Section 3 defines a number of terms, including “collective bargaining” and “exclusive bargaining representative.” The latter term is defined as “any employee organization that has been determined by the commission to represent all of the faculty members of the bargaining unit as required in section 6 of this act.” Id., § 3(8).
Section 4 defines the scope of collective bargaining — listing certain subjects as prohibited and certain others as permitted. Id., § 4.
Section 6 provides that the employee organization determined to be the exclusive bargaining representative “shall be required to represent all the faculty members within the bargaining unit without regard to membership in that employee organization”. Id., § 6.
Section 12 provides that the dues and initiation fees of an employee organization which is an exclusive bargaining representative may be deducted from the salary of a bargaining unit faculty member, if the member so authorizes, and the collective bargaining agreements may include union security provisions, but not a closed shop. Id., § 12.
Section 13 defines several unfair labor practices for a higher education institution employer, including refusing “to bargain collectively with the exclusive bargaining representative of its faculty.” Id., § 13(1)(e).
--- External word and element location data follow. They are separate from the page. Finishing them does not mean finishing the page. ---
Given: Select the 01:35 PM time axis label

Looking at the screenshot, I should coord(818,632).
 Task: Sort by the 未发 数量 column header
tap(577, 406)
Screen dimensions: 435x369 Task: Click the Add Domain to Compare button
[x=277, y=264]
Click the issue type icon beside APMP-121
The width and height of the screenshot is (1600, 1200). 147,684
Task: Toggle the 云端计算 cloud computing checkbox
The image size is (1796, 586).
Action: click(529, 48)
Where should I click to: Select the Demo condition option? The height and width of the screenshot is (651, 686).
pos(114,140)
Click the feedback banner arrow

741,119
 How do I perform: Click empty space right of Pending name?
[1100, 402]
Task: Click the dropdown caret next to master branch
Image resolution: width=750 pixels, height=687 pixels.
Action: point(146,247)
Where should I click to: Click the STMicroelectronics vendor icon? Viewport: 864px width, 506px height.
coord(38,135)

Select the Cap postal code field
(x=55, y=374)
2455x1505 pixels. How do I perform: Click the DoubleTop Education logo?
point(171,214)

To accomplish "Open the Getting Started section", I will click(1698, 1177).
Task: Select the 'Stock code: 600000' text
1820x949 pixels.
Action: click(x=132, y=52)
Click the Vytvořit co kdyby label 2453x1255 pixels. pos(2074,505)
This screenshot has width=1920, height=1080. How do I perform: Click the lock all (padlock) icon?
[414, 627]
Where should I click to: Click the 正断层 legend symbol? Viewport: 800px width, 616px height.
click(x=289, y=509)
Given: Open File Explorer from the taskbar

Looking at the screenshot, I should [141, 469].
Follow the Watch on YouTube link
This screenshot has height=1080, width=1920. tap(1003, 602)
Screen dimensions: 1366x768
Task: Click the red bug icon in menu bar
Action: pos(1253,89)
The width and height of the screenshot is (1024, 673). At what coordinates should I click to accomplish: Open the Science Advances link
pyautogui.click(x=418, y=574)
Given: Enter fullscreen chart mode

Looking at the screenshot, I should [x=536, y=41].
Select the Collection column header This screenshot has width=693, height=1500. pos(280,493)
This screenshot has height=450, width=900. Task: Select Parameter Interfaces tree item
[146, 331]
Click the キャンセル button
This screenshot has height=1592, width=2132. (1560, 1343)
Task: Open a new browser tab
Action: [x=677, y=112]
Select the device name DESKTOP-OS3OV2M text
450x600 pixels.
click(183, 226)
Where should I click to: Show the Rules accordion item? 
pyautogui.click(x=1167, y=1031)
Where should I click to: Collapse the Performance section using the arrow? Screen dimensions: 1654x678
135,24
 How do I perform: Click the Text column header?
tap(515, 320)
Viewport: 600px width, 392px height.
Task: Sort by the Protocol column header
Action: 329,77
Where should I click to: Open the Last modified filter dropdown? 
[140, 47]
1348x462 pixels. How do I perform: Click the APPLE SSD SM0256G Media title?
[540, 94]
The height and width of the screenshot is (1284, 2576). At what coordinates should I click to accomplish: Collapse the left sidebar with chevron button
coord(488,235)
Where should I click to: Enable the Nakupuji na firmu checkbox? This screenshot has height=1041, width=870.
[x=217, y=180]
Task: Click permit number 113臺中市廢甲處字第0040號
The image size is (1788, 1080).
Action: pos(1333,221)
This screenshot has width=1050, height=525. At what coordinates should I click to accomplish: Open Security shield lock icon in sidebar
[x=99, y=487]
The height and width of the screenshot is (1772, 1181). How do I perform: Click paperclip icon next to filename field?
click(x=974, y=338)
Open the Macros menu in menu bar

The remaining sections implement collective bargaining by defining the rights of the parties and the role of the public employment relations commission.
Given the language shown, we conclude that chapter 356 clearly establishes that the state’s public four-year institutions of higher education have a duty to collectively bargain with their respective faculty if the faculty requests such bargaining after designation of an exclusive bargaining representative. Indeed, as section 13 of the act provides, it would be an unfair labor practice for the institution to decline to bargain in such a case. Given the clear language cited, the excision of section 5 had no effect on the basic thrust of the bill. Furthermore, if the absence of section 5’s language were read as eliminating the collective bargaining requirement, the enacted remainder of the bill would have no meaning, as the entire bill relates to granting and defining the collective bargaining rights in question. The courts presume that the Legislature does not indulge in vain and useless acts, and some significant purpose or object is implicit in every legislative enactment. Spokane Cy. Health Dist. v. Brockett, 120 Wn.2d 140, 839 P.2d 324 (1992); Kelleher v. Ephrata Sch. Dist. 165, 56 Wn.2d 866, 355 P.2d 989 (1960). Therefore, the veto of sections 2 and 5 does not affect the basic thrust of chapter 356, and the remainder of the bill is effective to establish and define faculty collective bargaining rights for faculty at four-year institutions of higher education.
We trust the foregoing will be of assistance to you.